*INFORMATION*

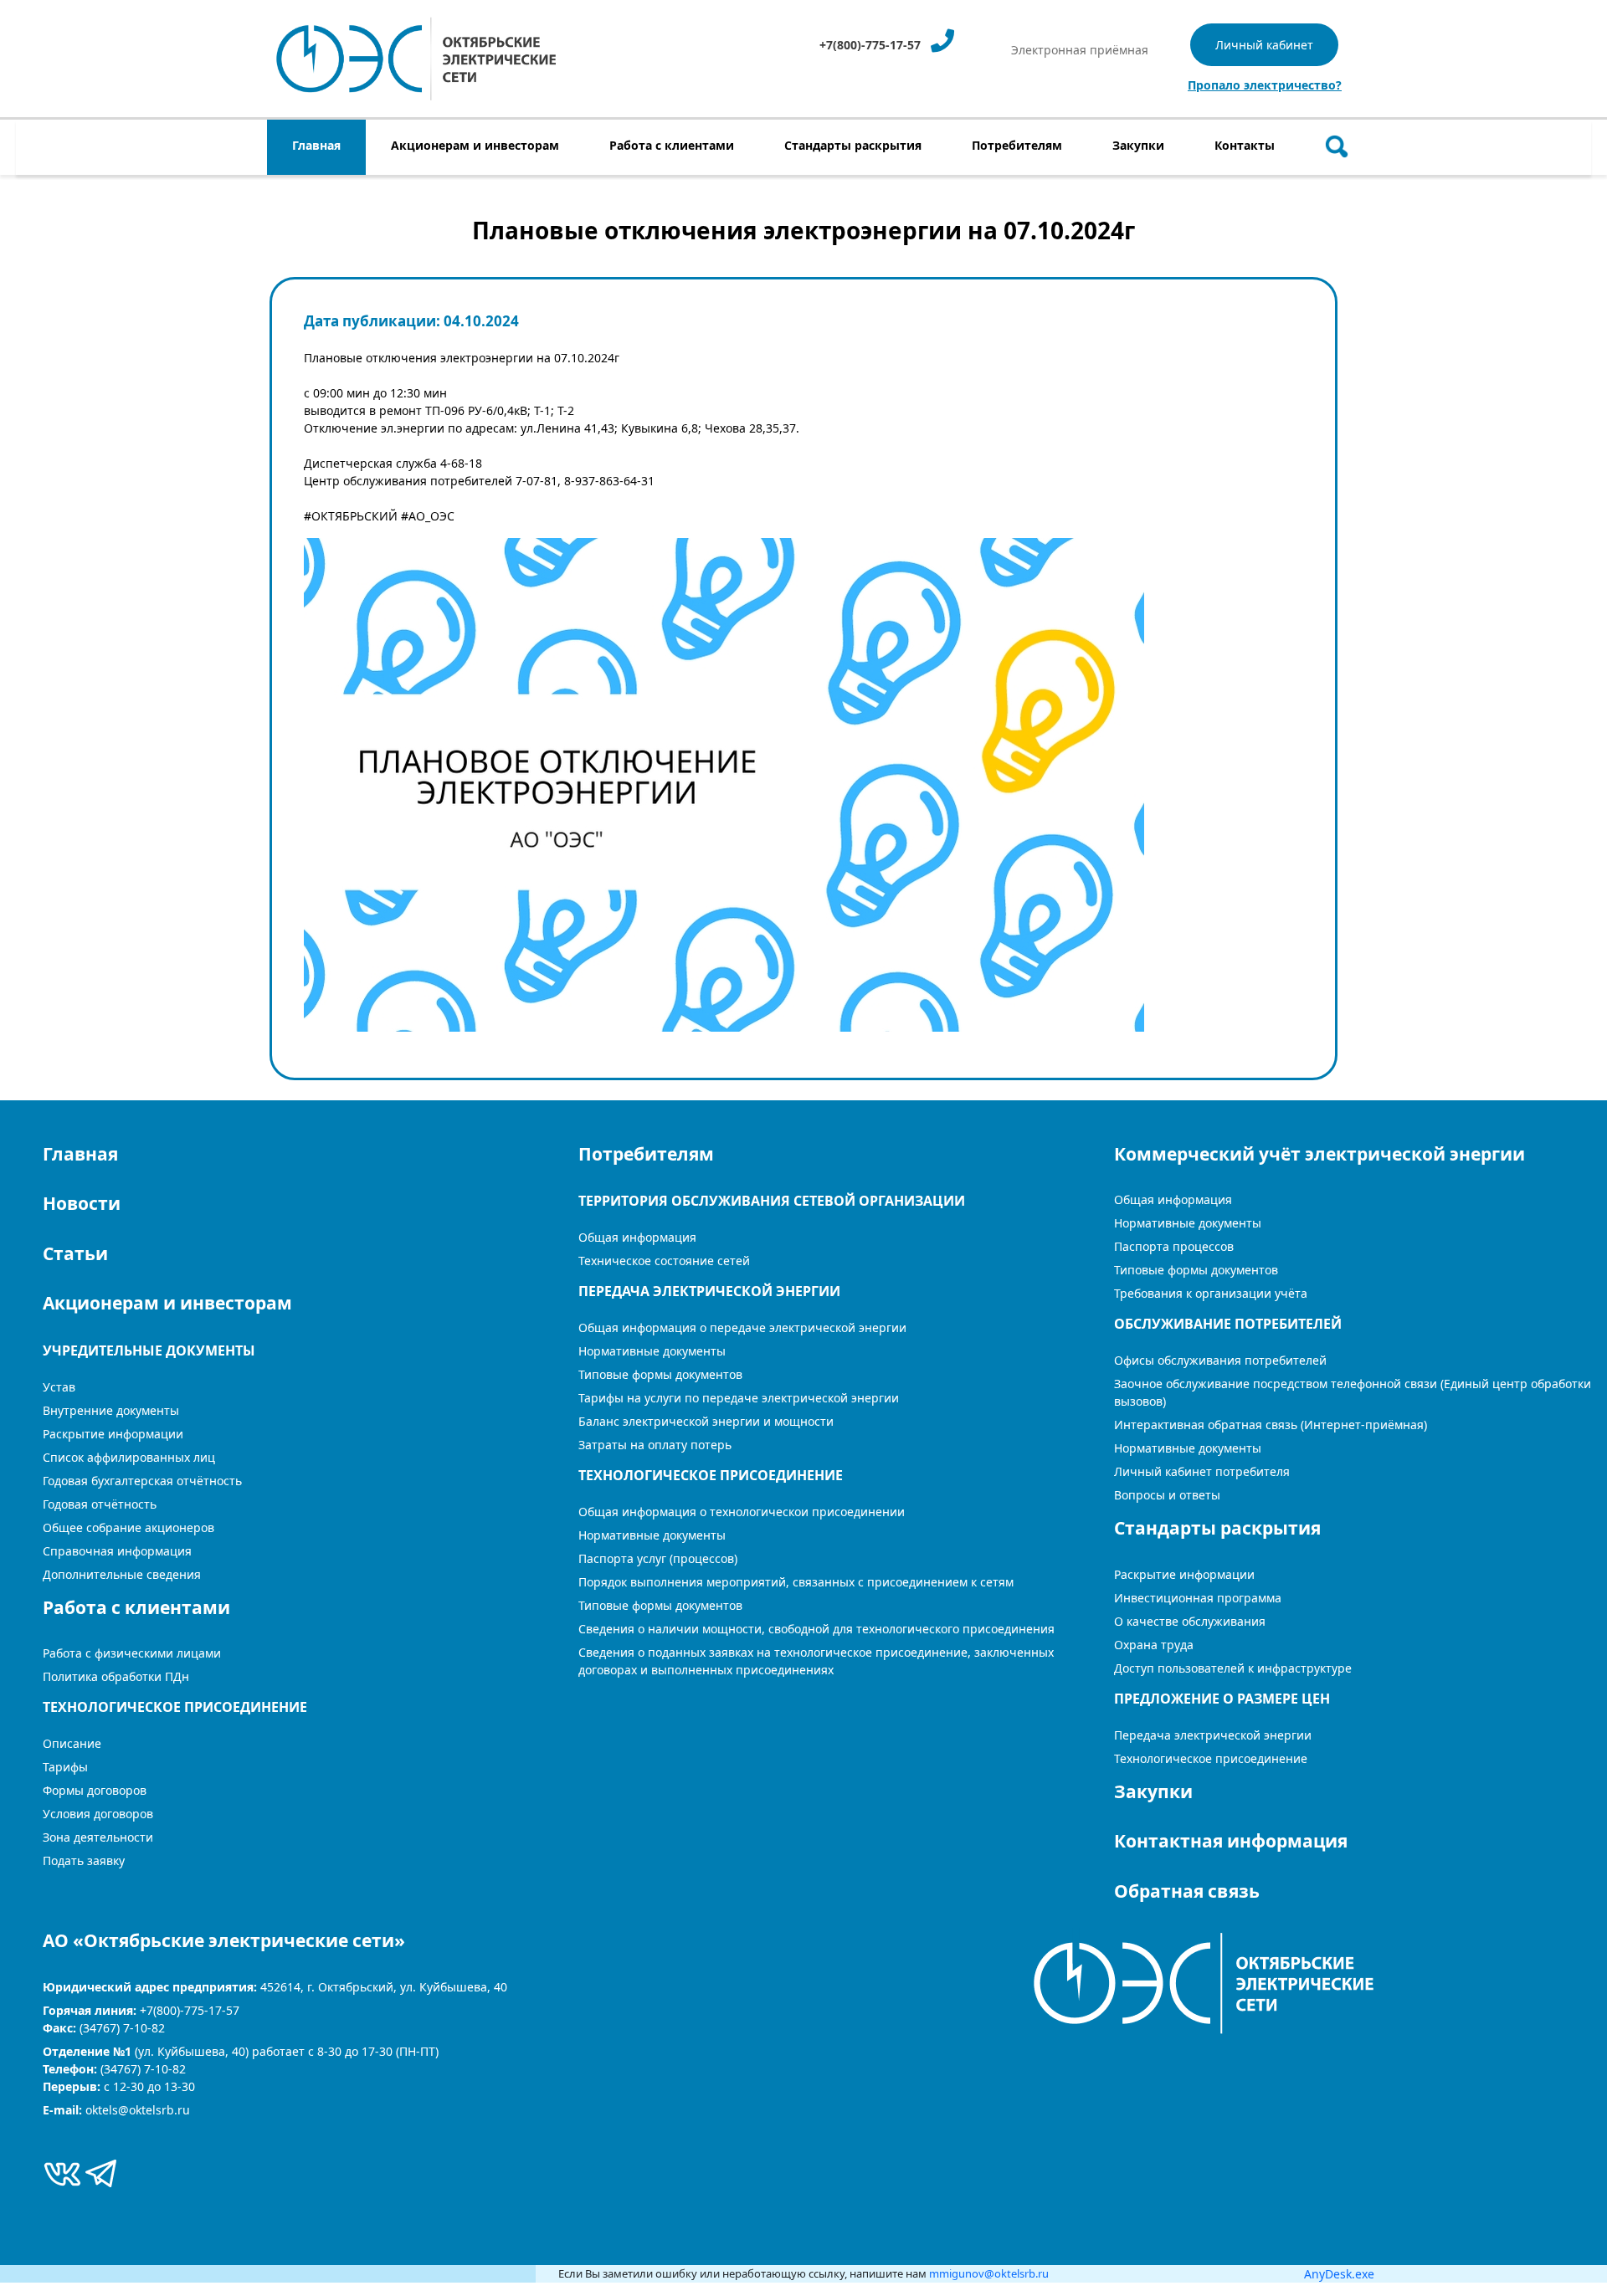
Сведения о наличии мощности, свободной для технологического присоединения (816, 1629)
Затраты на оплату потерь (655, 1445)
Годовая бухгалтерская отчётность (142, 1481)
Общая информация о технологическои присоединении (741, 1512)
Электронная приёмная (1079, 50)
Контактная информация (1231, 1841)
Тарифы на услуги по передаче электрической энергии (738, 1398)
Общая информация (637, 1237)
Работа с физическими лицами (132, 1653)
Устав (59, 1387)
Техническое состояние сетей (664, 1260)
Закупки (1153, 1791)
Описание (72, 1743)
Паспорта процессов (1174, 1246)
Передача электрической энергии (1213, 1735)
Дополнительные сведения (122, 1574)
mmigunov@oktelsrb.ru (989, 2273)
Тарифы (65, 1767)
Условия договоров (98, 1814)
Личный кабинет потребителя (1202, 1471)
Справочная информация (117, 1551)
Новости (82, 1203)
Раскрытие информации (1184, 1574)
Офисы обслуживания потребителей (1220, 1360)
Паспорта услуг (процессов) (657, 1558)
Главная (80, 1154)
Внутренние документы (111, 1410)
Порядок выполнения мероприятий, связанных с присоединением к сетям (796, 1582)
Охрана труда (1154, 1645)
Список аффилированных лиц (129, 1457)
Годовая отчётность (100, 1504)
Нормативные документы (652, 1351)
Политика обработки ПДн (116, 1676)
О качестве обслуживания (1190, 1621)
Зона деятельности (98, 1837)
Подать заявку (84, 1860)
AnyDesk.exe (1339, 2274)
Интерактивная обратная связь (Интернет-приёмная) (1270, 1424)
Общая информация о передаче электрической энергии (742, 1327)
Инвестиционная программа (1197, 1598)
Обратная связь (1187, 1891)
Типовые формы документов (660, 1374)
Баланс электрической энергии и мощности (706, 1421)
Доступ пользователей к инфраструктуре (1233, 1668)
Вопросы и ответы (1167, 1495)
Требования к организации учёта (1210, 1293)
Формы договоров (94, 1790)
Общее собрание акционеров (128, 1527)
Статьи (75, 1253)
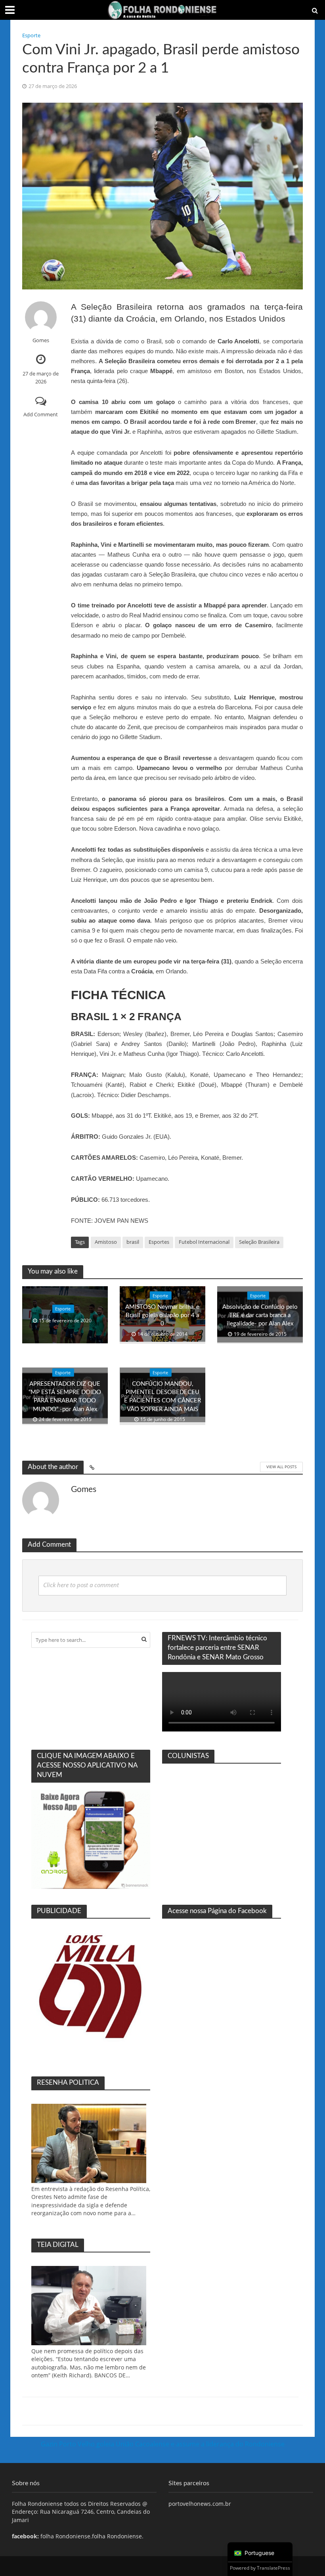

*TASK REQUIREMENTS*
The expected output is every entry above, character for character, with no pictures.

*YOUR SOLUTION*
Сведения о наличии мощности, свободной для технологического присоединения (816, 1629)
Затраты на оплату потерь (655, 1445)
Годовая бухгалтерская отчётность (142, 1481)
Общая информация о технологическои присоединении (741, 1512)
Электронная приёмная (1079, 50)
Контактная информация (1231, 1841)
Тарифы на услуги по передаче электрической энергии (738, 1398)
Общая информация (637, 1237)
Работа с физическими лицами (132, 1653)
Устав (59, 1387)
Техническое состояние сетей (664, 1260)
Закупки (1153, 1791)
Описание (72, 1743)
Паспорта процессов (1174, 1246)
Передача электрической энергии (1213, 1735)
Дополнительные сведения (122, 1574)
mmigunov@oktelsrb.ru (989, 2273)
Тарифы (65, 1767)
Условия договоров (98, 1814)
Личный кабинет потребителя (1202, 1471)
Справочная информация (117, 1551)
Новости (82, 1203)
Раскрытие информации (1184, 1574)
Офисы обслуживания потребителей (1220, 1360)
Паспорта услуг (процессов) (657, 1558)
Главная (80, 1154)
Внутренние документы (111, 1410)
Порядок выполнения мероприятий, связанных с присоединением к сетям (796, 1582)
Охрана труда (1154, 1645)
Список аффилированных лиц (129, 1457)
Годовая отчётность (100, 1504)
Нормативные документы (652, 1351)
Политика обработки ПДн (116, 1676)
О качестве обслуживания (1190, 1621)
Зона деятельности (98, 1837)
Подать заявку (84, 1860)
AnyDesk.exe (1339, 2274)
Интерактивная обратная связь (Интернет-приёмная) (1270, 1424)
Общая информация о передаче электрической энергии (742, 1327)
Инвестиционная программа (1197, 1598)
Обратная связь (1187, 1891)
Типовые формы документов (660, 1374)
Баланс электрической энергии и мощности (706, 1421)
Доступ пользователей к инфраструктуре (1233, 1668)
Вопросы и ответы (1167, 1495)
Требования к организации учёта (1210, 1293)
Формы договоров (94, 1790)
Общее собрание акционеров (128, 1527)
Статьи (75, 1253)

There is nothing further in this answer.